Paroisse Colomiers

Dimanche de la Sainte Famille

« Vos enfants ne sont pas vos enfants ». Cette belle phrase de Kalil Gibran est bien illustrée par les textes d’aujourd’hui. D’abord Anne, dans la première lecture : Elle sait qu’elle doit la conception et la naissance de son fils Samuel à sa prière. Elle a imploré le Seigneur de lui accorder un enfant, et cette prière a été exaucée. Et ce qu’elle fera en premier lorsque son fils sera sevré, c’est de le présenter au Temple pour que toute sa vie soit consacrée à Dieu. Elle va s’en séparer, elle qui l’aime pourtant autant, mais elle sait que cet enfant appartient à Dieu. Et Samuel sera un grand prophète, plein de sagesse, qui versera l’onction des rois sur la tête de Saül puis de David.

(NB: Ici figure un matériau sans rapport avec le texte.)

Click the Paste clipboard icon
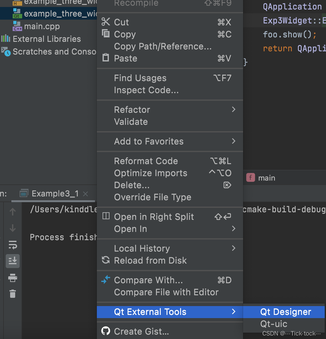 coord(106,58)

« Vos enfants ne sont pas vos enfants ». Cette phrase va bien aussi à l’évangile d’aujourd’hui. Jésus, né de Marie, adopté par Joseph, est soumis à ses parents. Et pourtant il leur échappe ce jour-là, ce jour de retour du pèlerinage à Jérusalem. Et lorsqu’ils le retrouvent, il leur parle de la maison de son Père en désignant le Temple. Il se sait enfant du Père avant de s’être fait homme et enfant. Nous ne savons pas comment Joseph gère cette situation, lui qui est l’homme juste, il est guidé dans tout ce qu’il entreprend par sa foi et son amour pour Marie et Jésus. Nous savons que Marie médite beaucoup dans son cœur. Elle a la bonne attitude. Depuis le début, c'est-à-dire depuis la visite de l’ange Gabriel à l’Annonciation, Marie est dépassée par ce qui lui arrive, c’est trop grand pour elle. Mais elle accepte, elle a confiance, elle est présente avec tout son amour. Et elle médite. Ce qu’elle ne comprend pas aujourd’hui, elle le comprendra demain, quand tout sera dévoilé, après la mort, mais surtout la résurrection de Jésus. Nous pouvons prendre exemple sur sa méditation. On ne comprend pas tout du mystère de Dieu, mais on peut le méditer.

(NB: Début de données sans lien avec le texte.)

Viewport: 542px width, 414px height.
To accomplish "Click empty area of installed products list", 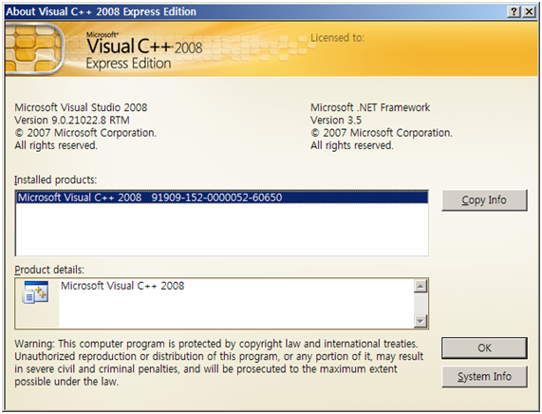I will coord(222,230).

Jésus a 12 ans lorsque se passe la scène. 12 ans, c’est la pré-adolescence. Ici, c’est l’âge où les enfants préparent la profession de foi. C’est l’âge du collège, où le corps se transforme, où les enfants deviennent un peu plus autonomes par rapport à leurs parents. Jésus, lui, grandissait en sagesse, en taille et en grâce. Il était irréprochable dans son village et avec ses parents. Mais ce jour-là, son escapade aurait pu mériter qu’il soit grondé. Il n’est pas allé dans un lieu dangereux, il est resté dans le Temple où il parlait avec les docteurs de la loi. Il est resté dans la maison de son Père. Jésus prend conscience petit à petit de qui il est. Il prend conscience de sa mission. Il n’est pas seulement venu pour être présent à sa famille. Il est venu pour une famille plus large, pour un peuple. Il prend conscience que son Père du ciel, c’est aussi le Père de tous les hommes et qu’il sera en charge d’annoncer son amour.

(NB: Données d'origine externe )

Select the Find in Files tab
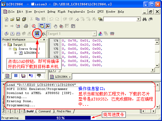point(64,111)
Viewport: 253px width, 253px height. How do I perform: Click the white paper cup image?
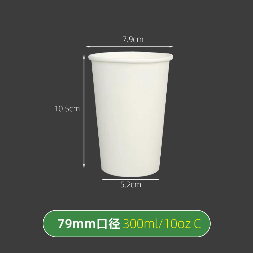pos(131,114)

St Jean que nous avons entendu dans la deuxième lecture a été un apôtre. Il était le disciple bien-aimé de Jésus. Il a compris que ce qui compte, c’est de nous aimer les uns les autres comme Jésus nous a aimés. Il nous dit aussi dans sa lettre que nous sommes tous enfants de Dieu et que ce qui nous attend est très grand : « Nous serons semblables à Dieu et nous le verrons tel qu’il est ». Voilà ce qui est incroyable dans l’histoire de l’Incarnation. Non seulement Dieu s’est fait homme en Jésus-Christ, Jésus prend notre condition humaine, mais c’est pour nous partager sa condition divine ! L’histoire de la famille humaine ne fait que commencer. Elle continuera en Dieu pour la vie éternelle. Cette vie en Dieu elle commence ici-bas. Et la famille est le meilleur vecteur de l’amour de Dieu. Ce sont les familles qui composent aussi l’Eglise. Ayons une attention particulière pour la vie de famille, pour chacun et chacune dans nos familles, les enfants nouveau-nés, les adolescents, les parents, grands-parents, que tous et toutes se sentent aimés(es) et soient invités à connaître la source de l’amour qui est en Dieu. Continuons à prendre modèle sur la Sainte Famille, à lui demander sa protection. Et méditons comme Marie sur tout ce que la vie nous offre et sur Dieu qui nous irrigue de son amour.